━━━━━ 元の文章

コラム2023/03/28
春なのに眠い?春だから眠いのです!
「春眠暁を覚えず」。
中国の孟浩然(もうこうねん)という詩人の「春暁(しゅんぎょう)」という漢詩の冒頭部分です。
「春の夜は眠り心地がいいので、朝が来たことに気づけずつい寝過ごしてしまう」という意味の有名な言葉で皆さんも一度は聞いたことがあると思います。
寒さが和らぎ快適に眠れるイメージの春ですが、なかなか寝付けない、朝すっきりと起きられない、よく眠ったのに日中眠くなるなど、実は睡眠の不調が起こりやすい季節です。
春に睡眠の不調が起こる主な要因
寒暖差
春は、低気圧と高気圧が交互に日本付近を通過するため数日の周期で天気が変わり、気温が大きく変動します。
夜眠るときと朝の気温が大きく変化することで寝具の調節も難しく、睡眠の質が低下しやすくなります。
生活環境の変化
春は入学や進学、入社や転勤など環境の変化や、慣れない人たちとかかわる機会が多くなるなど、心身のストレスが大きくなる季節です。
日中の不安やプレッシャーなどがストレスとなって、睡眠の質が低下することもあります。

━━━━━━━━━━

→ **実施する作業**
a) 春の睡眠に関するコラムから、「寒さが和らぎ快適に眠れるイメ」を含む箇所で書き始め、「の質が低下しやすくなります。」の後で止める形で、その範囲をそのまま書き写してください。
b) 春の睡眠に関するコラムによると、春に数日の周期で天気が変わるのはなぜですか。
c) 春の睡眠に関するコラムの続きを、最後の文の後から書き進めてください。

━━━━━ 提供された情報

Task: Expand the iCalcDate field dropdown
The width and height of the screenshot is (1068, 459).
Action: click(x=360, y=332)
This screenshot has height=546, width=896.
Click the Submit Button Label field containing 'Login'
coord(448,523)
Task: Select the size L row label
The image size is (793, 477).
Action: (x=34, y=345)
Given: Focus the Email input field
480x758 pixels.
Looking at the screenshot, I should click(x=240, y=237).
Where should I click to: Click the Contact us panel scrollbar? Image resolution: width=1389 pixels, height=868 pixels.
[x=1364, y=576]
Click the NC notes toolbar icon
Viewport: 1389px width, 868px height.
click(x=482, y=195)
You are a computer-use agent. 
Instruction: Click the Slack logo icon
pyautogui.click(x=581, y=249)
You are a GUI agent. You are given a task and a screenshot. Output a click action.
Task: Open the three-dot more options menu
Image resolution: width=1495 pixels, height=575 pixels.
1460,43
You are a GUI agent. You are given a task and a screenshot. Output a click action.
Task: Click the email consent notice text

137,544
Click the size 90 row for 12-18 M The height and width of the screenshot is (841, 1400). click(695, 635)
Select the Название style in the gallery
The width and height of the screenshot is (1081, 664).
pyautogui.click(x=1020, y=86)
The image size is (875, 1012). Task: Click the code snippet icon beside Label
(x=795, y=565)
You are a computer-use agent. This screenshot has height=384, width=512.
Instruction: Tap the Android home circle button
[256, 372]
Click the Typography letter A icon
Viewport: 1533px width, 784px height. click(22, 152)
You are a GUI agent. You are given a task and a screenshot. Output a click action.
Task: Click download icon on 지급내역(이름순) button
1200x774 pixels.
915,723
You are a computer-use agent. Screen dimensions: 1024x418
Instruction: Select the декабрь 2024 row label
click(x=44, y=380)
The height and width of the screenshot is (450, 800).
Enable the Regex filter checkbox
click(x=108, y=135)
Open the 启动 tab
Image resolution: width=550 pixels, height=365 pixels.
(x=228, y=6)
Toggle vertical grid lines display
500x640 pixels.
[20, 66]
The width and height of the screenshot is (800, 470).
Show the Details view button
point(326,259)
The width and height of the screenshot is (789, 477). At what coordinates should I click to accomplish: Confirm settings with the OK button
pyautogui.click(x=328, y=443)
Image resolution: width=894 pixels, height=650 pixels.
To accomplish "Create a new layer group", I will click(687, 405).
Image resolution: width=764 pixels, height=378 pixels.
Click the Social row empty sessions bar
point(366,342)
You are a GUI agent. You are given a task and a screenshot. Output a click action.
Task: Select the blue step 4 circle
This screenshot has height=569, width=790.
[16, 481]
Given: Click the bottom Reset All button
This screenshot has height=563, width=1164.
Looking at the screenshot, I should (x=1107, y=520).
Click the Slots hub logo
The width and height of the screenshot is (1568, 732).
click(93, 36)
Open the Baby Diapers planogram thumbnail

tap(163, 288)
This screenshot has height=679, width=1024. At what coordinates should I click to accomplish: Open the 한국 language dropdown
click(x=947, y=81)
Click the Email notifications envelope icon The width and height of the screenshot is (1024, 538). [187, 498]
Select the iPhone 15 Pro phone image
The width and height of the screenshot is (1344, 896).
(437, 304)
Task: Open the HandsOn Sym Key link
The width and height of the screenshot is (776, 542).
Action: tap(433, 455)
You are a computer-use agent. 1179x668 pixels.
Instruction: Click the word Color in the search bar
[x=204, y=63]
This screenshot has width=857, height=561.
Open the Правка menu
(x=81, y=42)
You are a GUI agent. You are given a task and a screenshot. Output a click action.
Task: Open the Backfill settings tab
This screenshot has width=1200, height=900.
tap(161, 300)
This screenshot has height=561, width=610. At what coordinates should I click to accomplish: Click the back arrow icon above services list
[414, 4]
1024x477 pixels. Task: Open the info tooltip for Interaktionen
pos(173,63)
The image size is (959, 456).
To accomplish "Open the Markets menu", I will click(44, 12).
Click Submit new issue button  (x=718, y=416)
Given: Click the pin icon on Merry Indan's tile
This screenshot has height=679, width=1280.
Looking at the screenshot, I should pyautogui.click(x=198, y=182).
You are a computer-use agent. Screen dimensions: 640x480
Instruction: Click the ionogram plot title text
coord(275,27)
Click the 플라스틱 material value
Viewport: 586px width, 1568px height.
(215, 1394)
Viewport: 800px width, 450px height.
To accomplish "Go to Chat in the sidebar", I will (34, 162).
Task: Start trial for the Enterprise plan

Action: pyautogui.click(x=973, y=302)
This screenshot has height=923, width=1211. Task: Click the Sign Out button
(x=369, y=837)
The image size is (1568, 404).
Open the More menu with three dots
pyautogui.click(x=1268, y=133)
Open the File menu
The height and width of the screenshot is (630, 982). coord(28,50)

━━━━━━━━━━

→ **想定される出力**
a)
寒さが和らぎ快適に眠れるイメージの春ですが、なかなか寝付けない、朝すっきりと起きられない、よく眠ったのに日中眠くなるなど、実は睡眠の不調が起こりやすい季節です。
春に睡眠の不調が起こる主な要因
寒暖差
春は、低気圧と高気圧が交互に日本付近を通過するため数日の周期で天気が変わり、気温が大きく変動します。
夜眠るときと朝の気温が大きく変化することで寝具の調節も難しく、睡眠の質が低下しやすくなります。

b) 低気圧と高気圧が交互に日本付近を通過するためです。

c)
花粉症
花粉症の症状によって寝苦しかったり、薬の影響によって日中に眠くなる、朝すっきりと目覚めないなどの悪影響が出ることがあります。
春に眠い理由とは
体内時計のずれ
体内時計は、脳の視床下部の視交叉上核(しこうさじょうかく)という部分にあり、光刺激とメラトニンが連動して睡眠と覚醒をコントロールしています。
夜になって暗くなると松果体からメラトニンというホルモンが分泌されることで眠気が生じ、朝の光を浴びるとメラトニンの血中濃度が下がって交感神経が優位となります。
人の体内時計は24時間より少し長くなっていますが、朝の光を浴びることで体内時計がリセットされます。
春は徐々に日照時間が増え、日の出・日の入り時刻も変化しているため、体内時計がずれてしまうと考えられます。
自律神経の乱れ
自律神経の中枢も視床下部にあり、体内時計と連動しています。
春の朝にすっきりと目覚めないのは、春の気候や環境の変化などによって自律神経のバランスが崩れ、副交感神経から交感神経への切り替えがうまくいかないのが原因と考えられます。
春の眠気、睡眠トラブルの対処法
一時的な睡眠不足であれば大きな問題はありませんが、長期的な睡眠不足や睡眠の質の低下は、生活習慣病のリスクを高める場合があります。
また、春の睡眠トラブルが長引くことで、本格的な睡眠障害に移行する場合もあります。
以下の対策を取り入れながら、春の眠気とうまく付き合っていきましょう。
朝日を浴びる
朝起きたら日光を浴び、体内時計をリセットしましょう。
カーテンを開け、窓から入る日差しを浴びるだけでもかまいません。
適度な運動する
昼間に適度な運動をすることは、夜間の睡眠を促します。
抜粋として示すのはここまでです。